▶ [Data shown]
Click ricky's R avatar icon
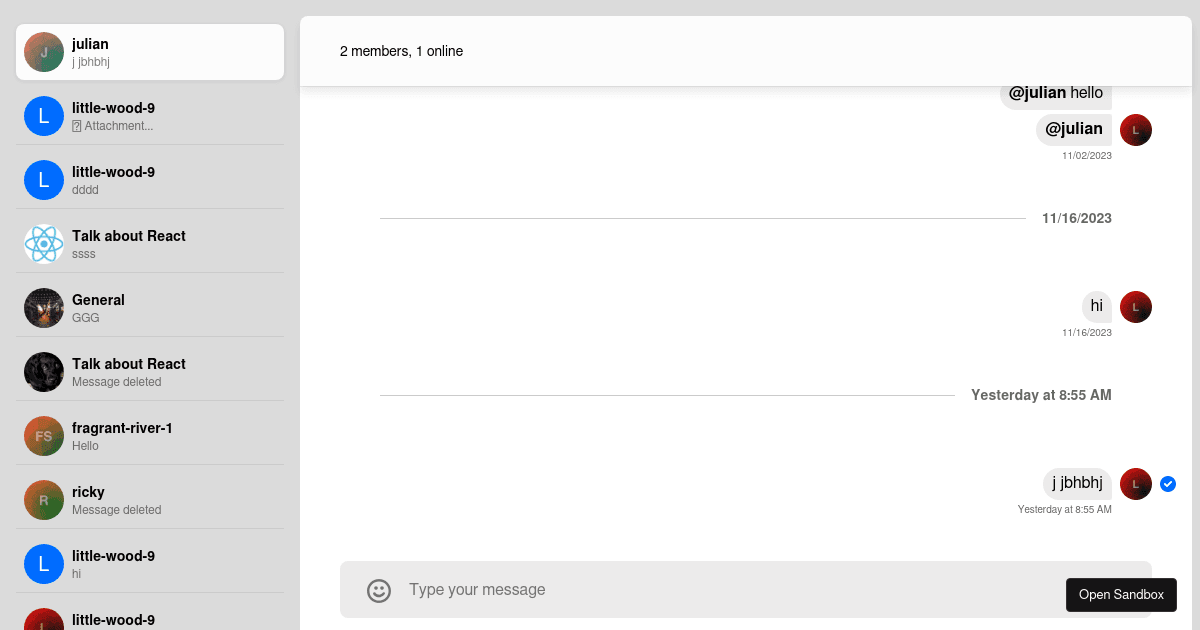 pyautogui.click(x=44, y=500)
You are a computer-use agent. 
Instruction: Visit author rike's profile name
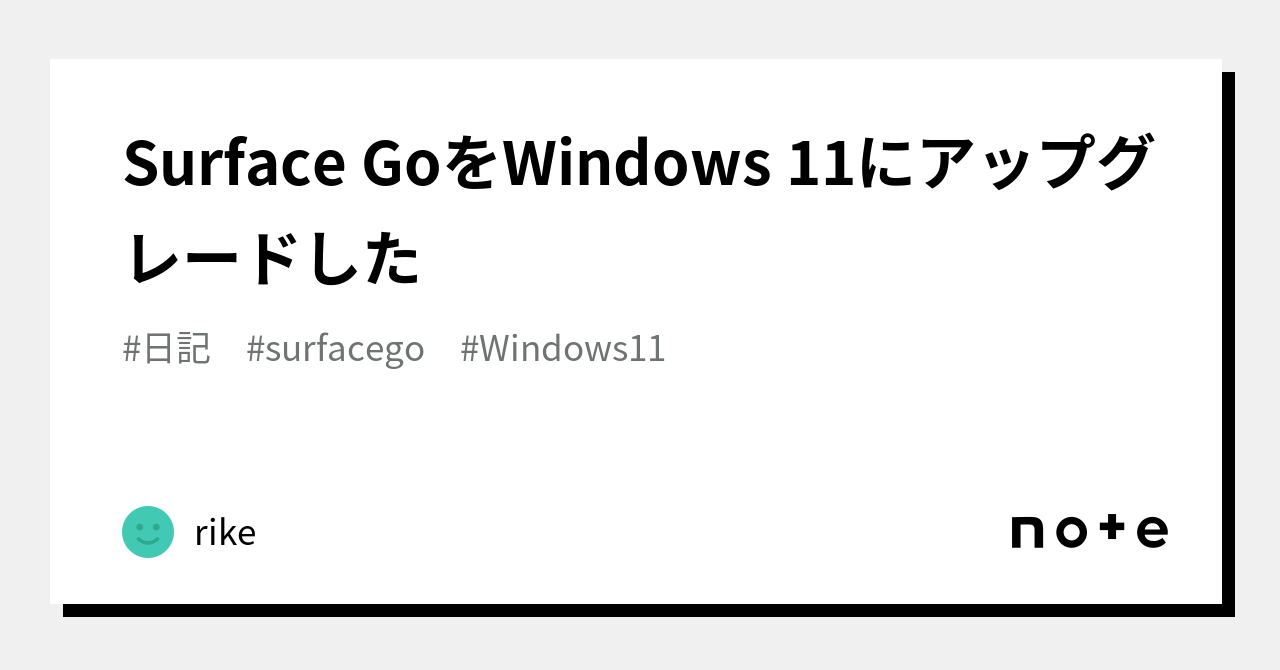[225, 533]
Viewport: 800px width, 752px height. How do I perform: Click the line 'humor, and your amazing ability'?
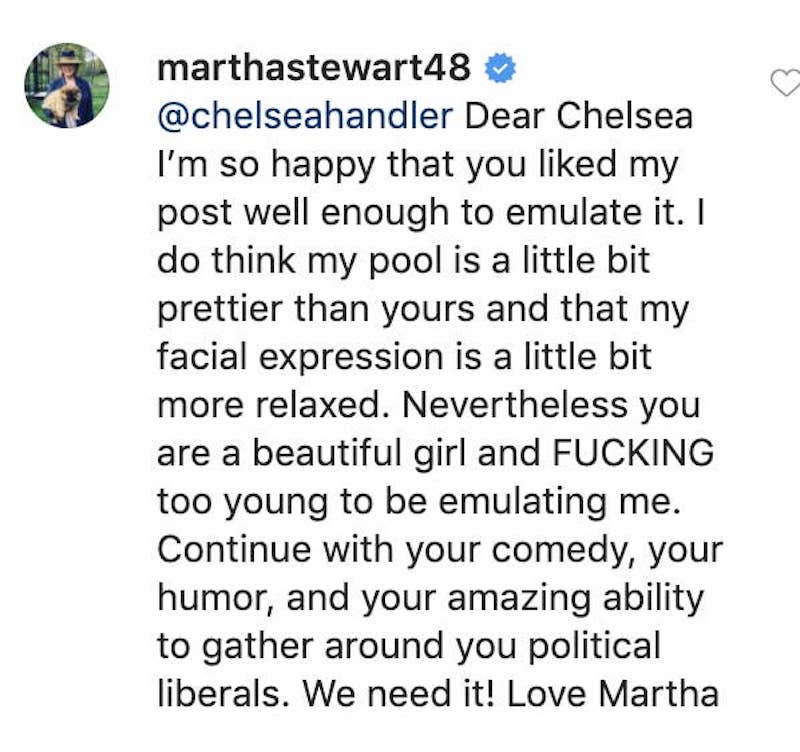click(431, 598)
---
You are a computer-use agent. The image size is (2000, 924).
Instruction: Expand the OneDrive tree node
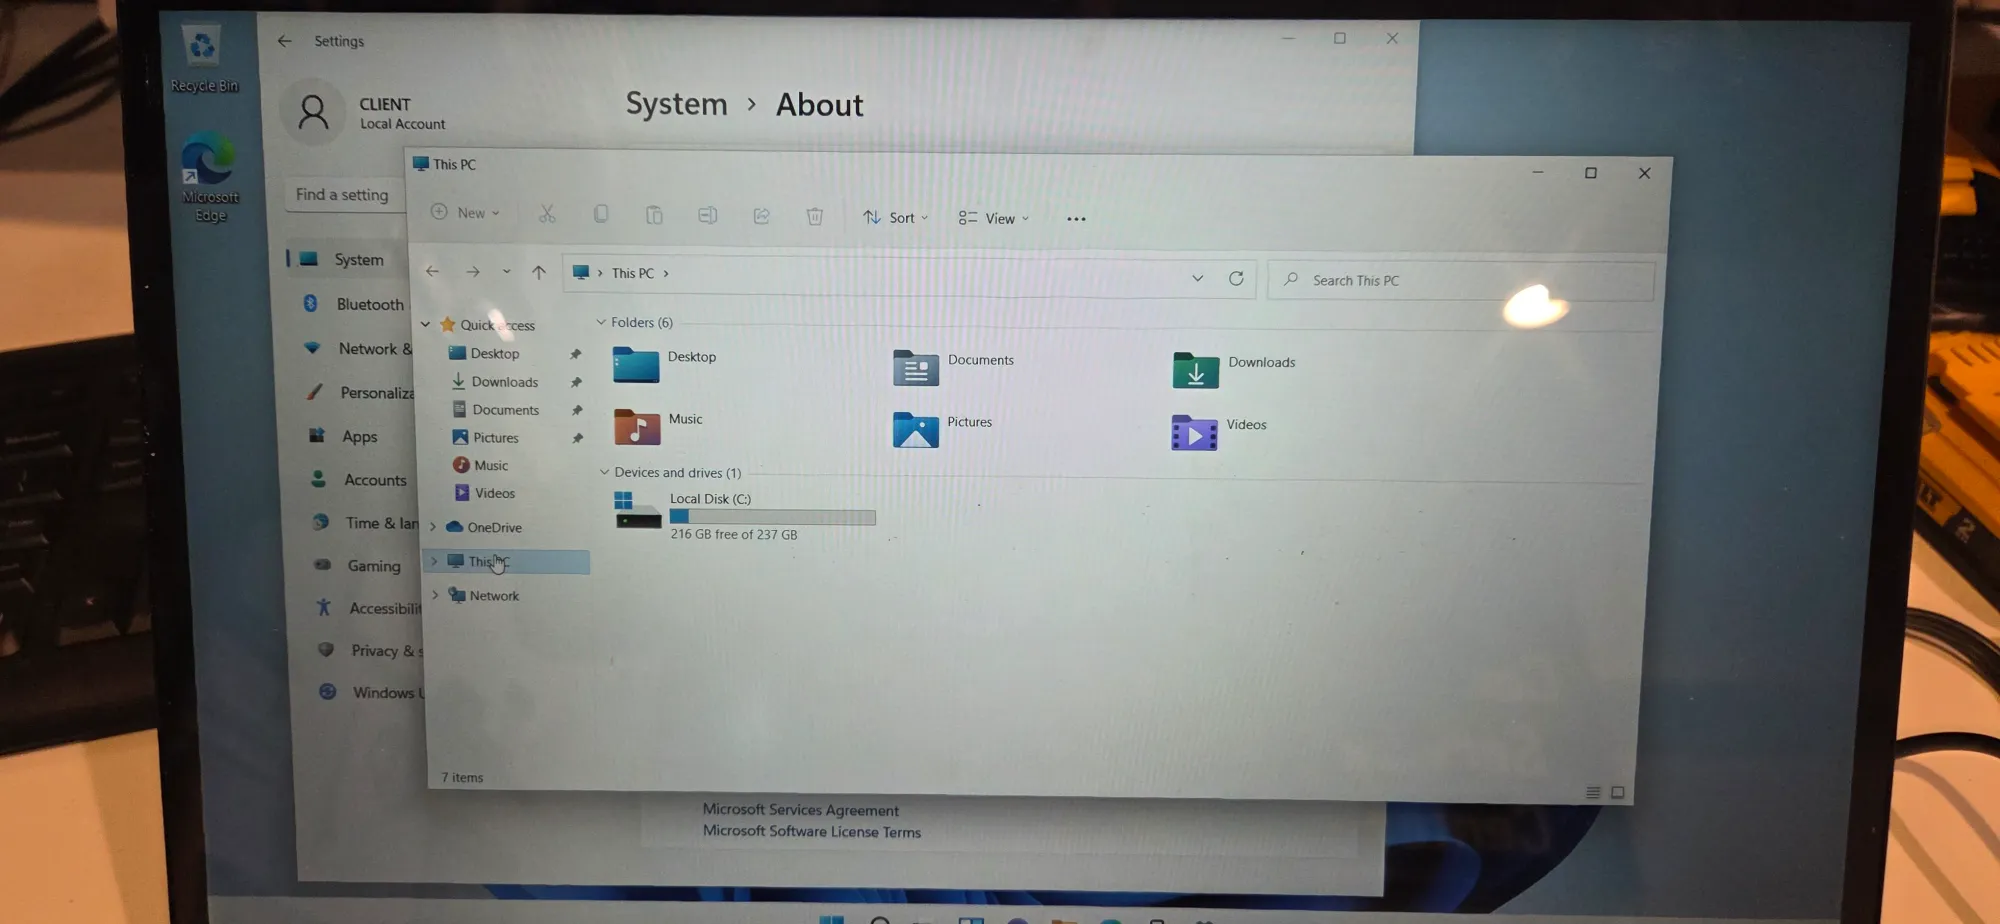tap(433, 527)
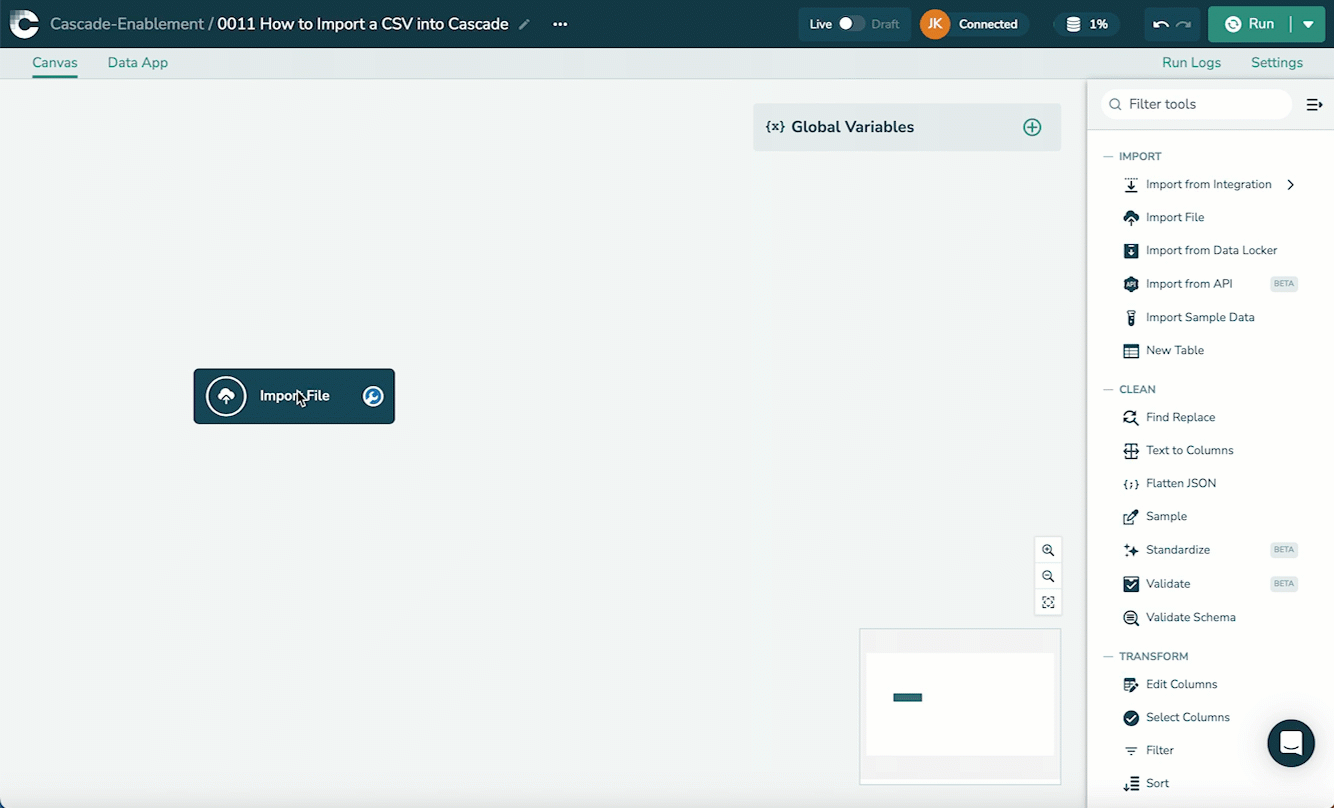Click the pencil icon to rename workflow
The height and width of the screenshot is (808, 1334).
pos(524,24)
==
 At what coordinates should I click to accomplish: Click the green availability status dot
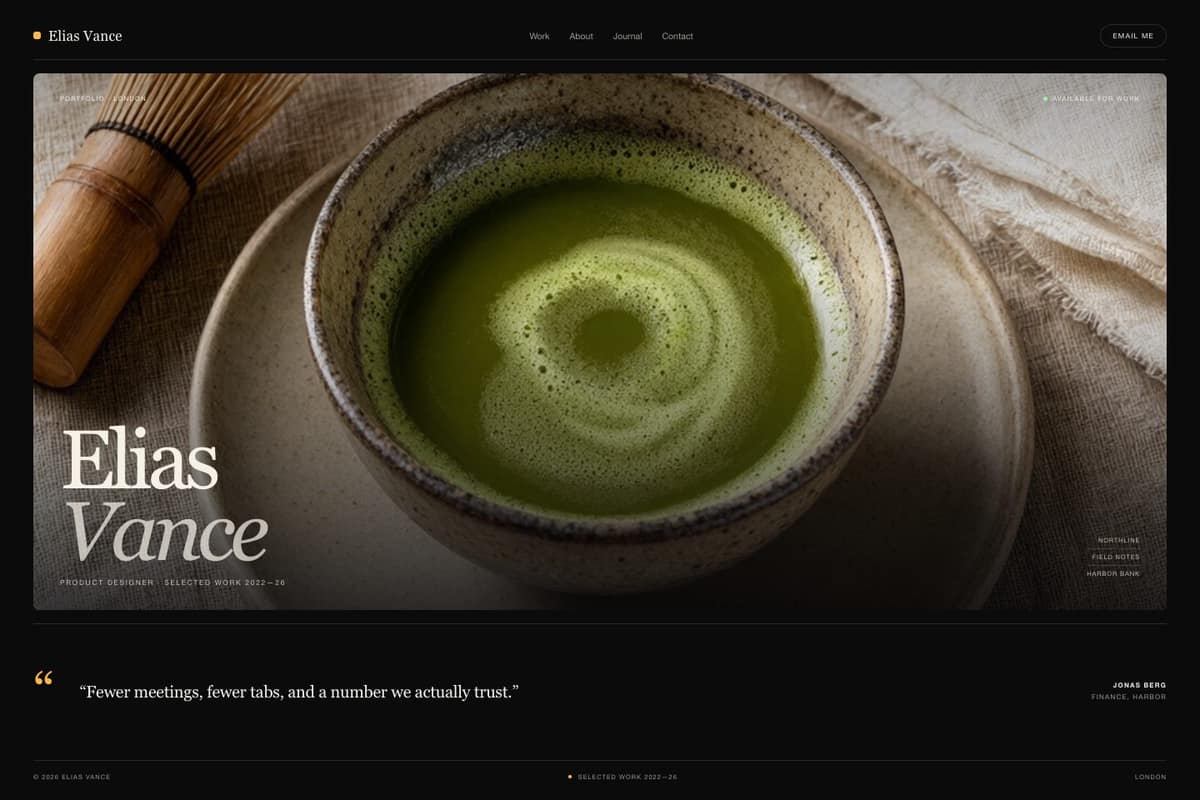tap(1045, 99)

▶ [Requirement] Where a line of the entries above holds the word "computer", return that line.

▶ [Output of the task]
You are a computer-use agent. 
You are a computer-use agent. The image size is (2000, 924).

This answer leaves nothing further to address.